Marc Andreessen, the Facebook board member and prominent venture capitalist who last week found himself in hot water after making controversial comments about India on Twitter, has fallen silent on the social network.
The last tweets that Andreessen sent were on February 10.
In a series of messages that day, he apologized for comments he had made the night before about colonialism in India, and said that he was "a huge admirer of the nation of India and the Indian people, who have been nothing but kind and generous to me for many years."
The absence of Andreessen's tweets has not gone unnoticed — he's usually very active on the social network. He has nearly 500,000 followers and he's tweeted almost 90,000 times.

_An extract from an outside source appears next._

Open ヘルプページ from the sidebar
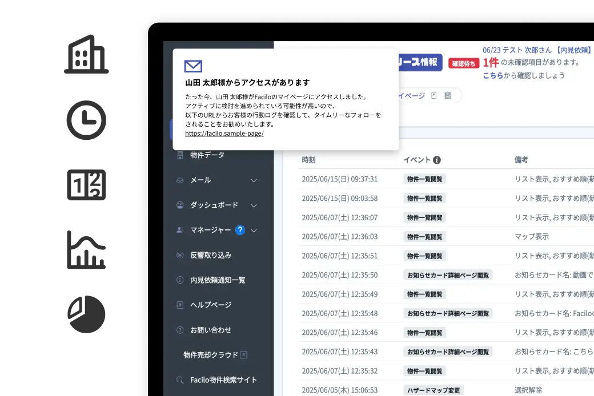 click(211, 305)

It’s been a week since @pmarca tweeted.
— Farhad Manjoo (@fmanjoo) February 18, 2016
Twitter doesn't feel like @twitter without @pmarca#comeback
— haris aghadi (@haghadi) February 19, 2016
I miss @pmarca
— Michael Hendrix (@michael_hendrix) February 18, 2016
The dust-up that seems to have prompted Andreessen's Twitter break occurred last week while Andreessen was having a discussion on Twitter about the Indian government's blocking of Free Basics, a Facebook service that provides some free internet services. Free Basics is meant for people who have never had access to the Internet before. But the Indian government ruled that it violated the concept of net neutrality, which says that all internet traffic must be treated equally.